Джолион погладил её руку, и улыбка искривила его губы.
— Ах, зачем только мы рождаемся молодыми? Если б мы рождались старыми и с каждым годом молодели бы, мы понимали бы, как что происходит, и отбросили бы нашу проклятую нетерпимость. Но знаешь, если мальчик в самом деле влюблён, никакая Италия не заставит его забыть. Мы, Форсайты, упрямый народ; и он поймёт чутьём, зачем его отсылают. Одно лишь может его излечить — то потрясение, которое он испытает, если ему все рассказать.
— И всё-таки дай мне попробовать.
Джолион молчал. В этом выборе между дьяволом и морской пучиной, между болью страшного разоблачения и горем двухмесячной разлуки с женой он втайне больше доверял дьяволу, чем морю; но если Ирэн предпочитает море, он должен примириться. В конце концов, это будет для него подготовкой к той разлуке, которой нет конца. Он обнял её, поцеловал в глаза и сказал:
— Как хочешь, любимая.
— Джон, я еду домой в воскресенье, поездом три сорок, с Пэддяюгтонского вокзала; если в субботу тебе нужно навестить своих, ты мог бы в воскресенье приехать, проводить меня, а потом вернуться сюда последним поездом.
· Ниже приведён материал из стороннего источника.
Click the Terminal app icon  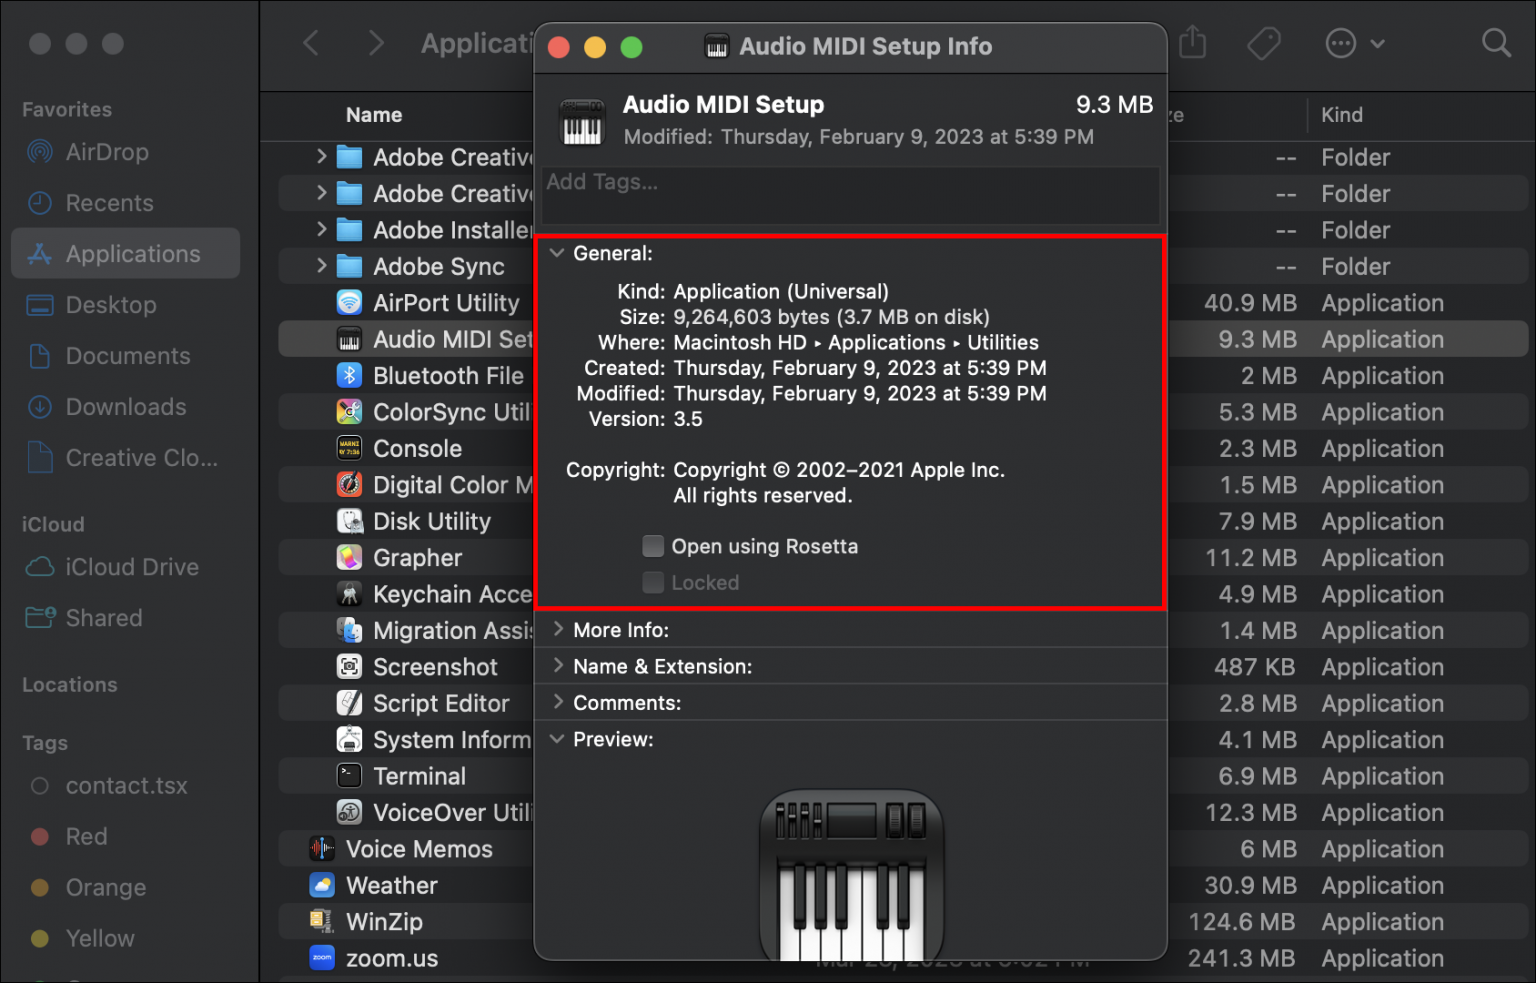tap(349, 776)
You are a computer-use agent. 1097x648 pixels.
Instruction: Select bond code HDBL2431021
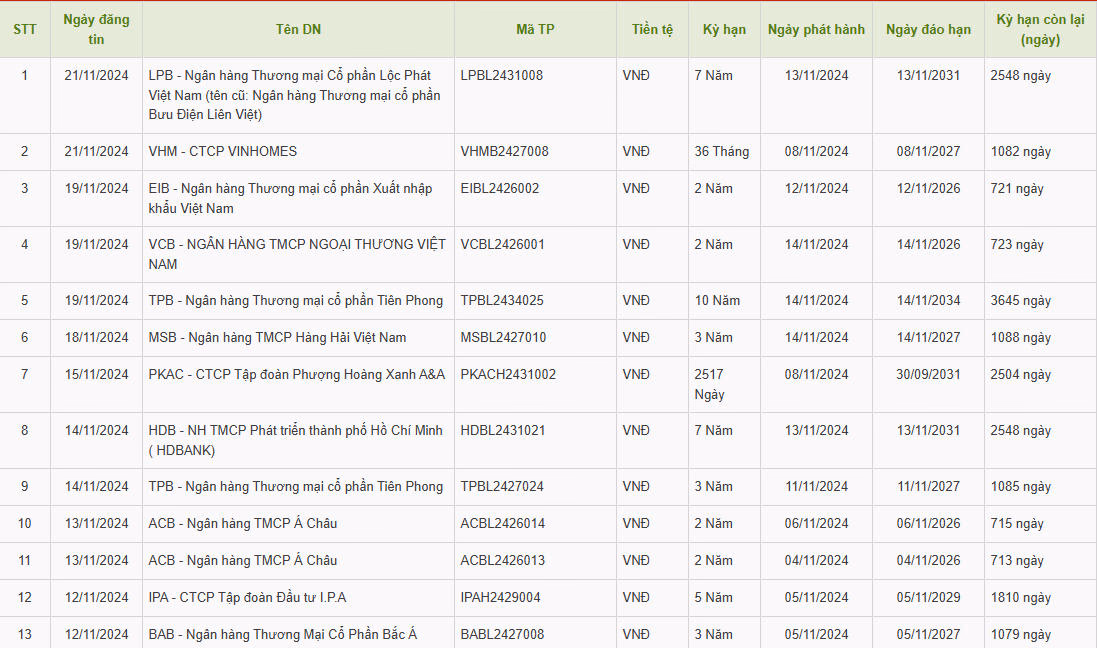503,430
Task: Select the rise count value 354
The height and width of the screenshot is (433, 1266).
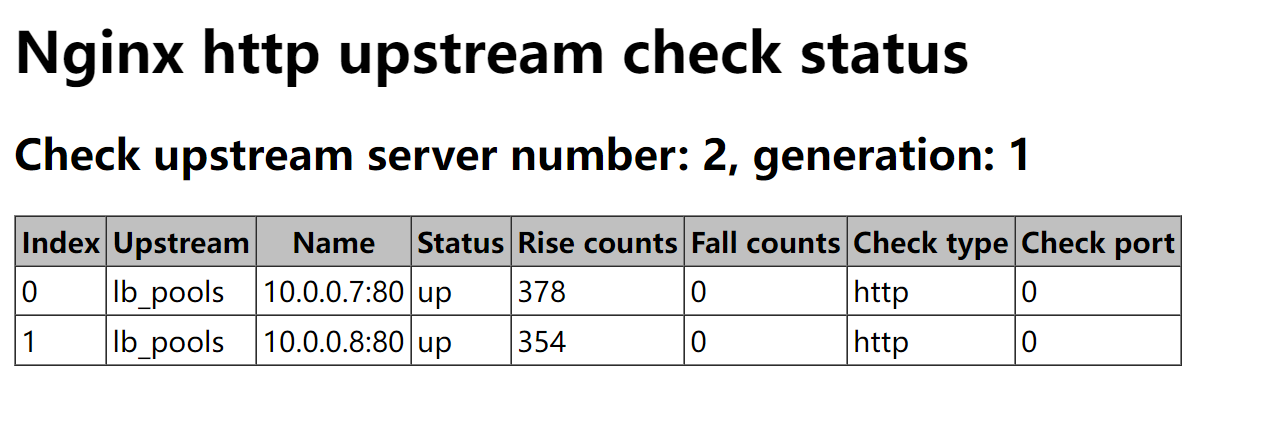Action: click(x=542, y=342)
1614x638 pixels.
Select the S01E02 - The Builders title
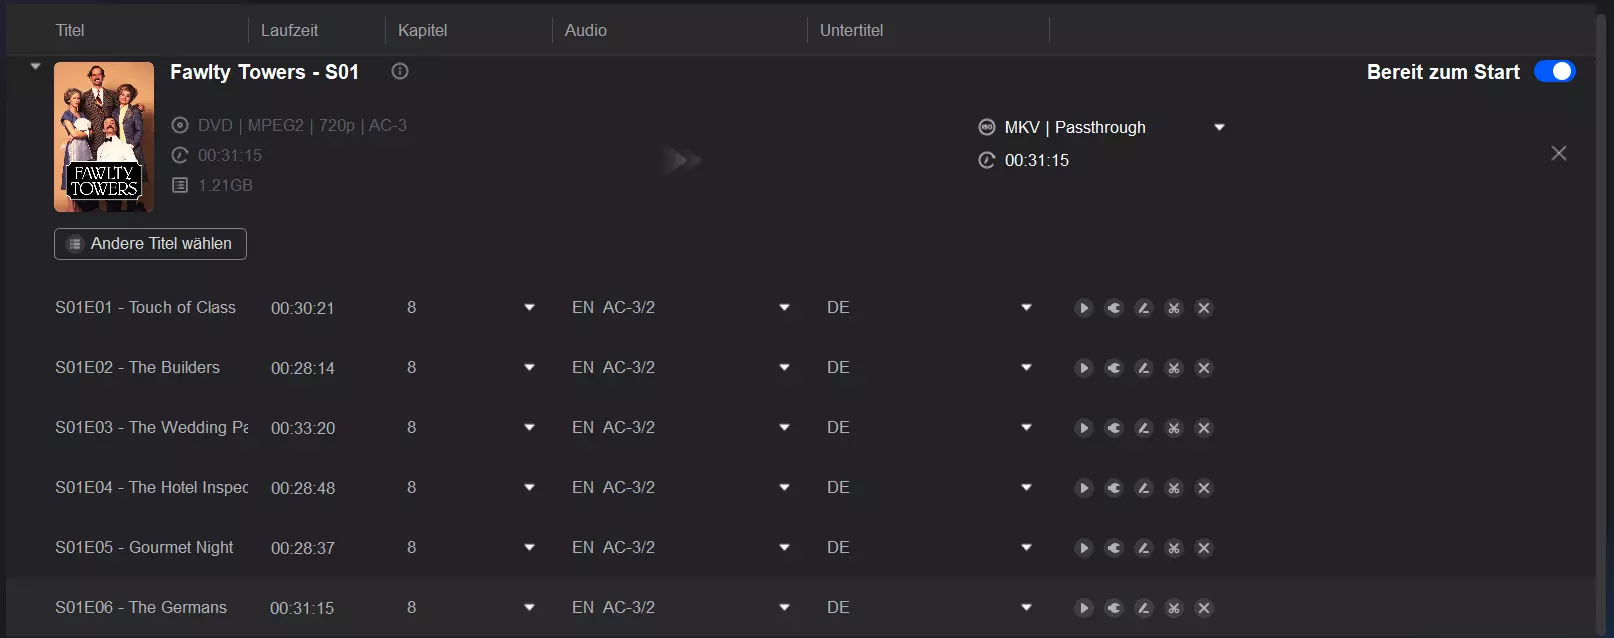[138, 368]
Ведь тебе всё равно нужно побывать дома?
Джон кивнул головой.
— Что угодно, лишь бы побыть с тобою, — сказал он, — но почему я должен делать вид, точно…
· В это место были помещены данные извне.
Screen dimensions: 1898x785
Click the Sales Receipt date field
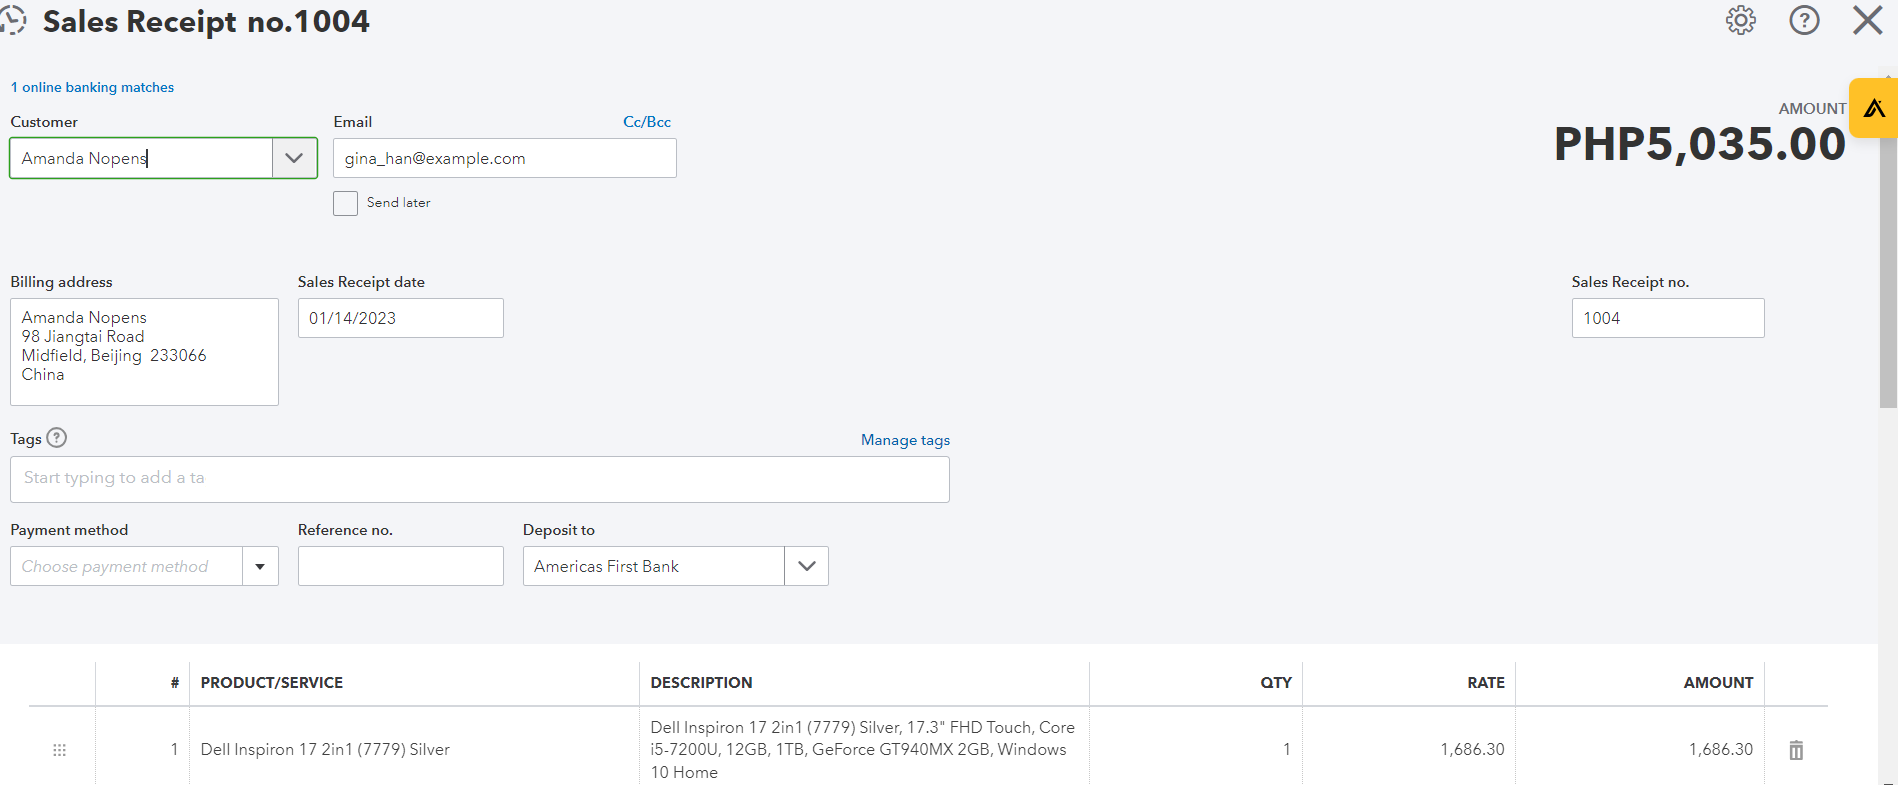400,318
Флёр провела мизинцем по его ладони.
— У тебя нет чутья, Джон. Ты должен предоставить все мне. С нашими родными дело обстоит очень серьёзно. Нам нужно соблюдать тайну, если мы хотим быть вместе.
Дверь отворилась, и Флёр добавила громко:
— Джон, ты просто болван.
В груди Джона точно что-то перевернулось: невыносимо было притворяться, скрывать чувство такое естественное, такое всеподавляющее и сладкое.
В пятницу, около одиннадцати часов вечера, Джон уложил свои вещи и свесился в окно, полугрустно, полу радостно замечтавшись о Пэддингтоне, когда услышал лёгкий стук в дверь как будто ногтем. Он вскочил и прислушался, Снова тот же звук. Да, несомненно ноготь! Джон открыл. В комнату вошло прелестное видение.
— Я хотела показать тебе мой маскарадный наряд, — сказало видение и стало в позу около кровати.
Джон, затаив дыхание, прислонился к двери. На голове у видения была белая кисея; белая косынка лежала вокруг обнажённой шеи на винно-красном платье с пышными сборами у гибкой талии. Девушка подбоченилась одной рукой, другая рука была поднята под прямым углом и держала веер, касавшийся затылка.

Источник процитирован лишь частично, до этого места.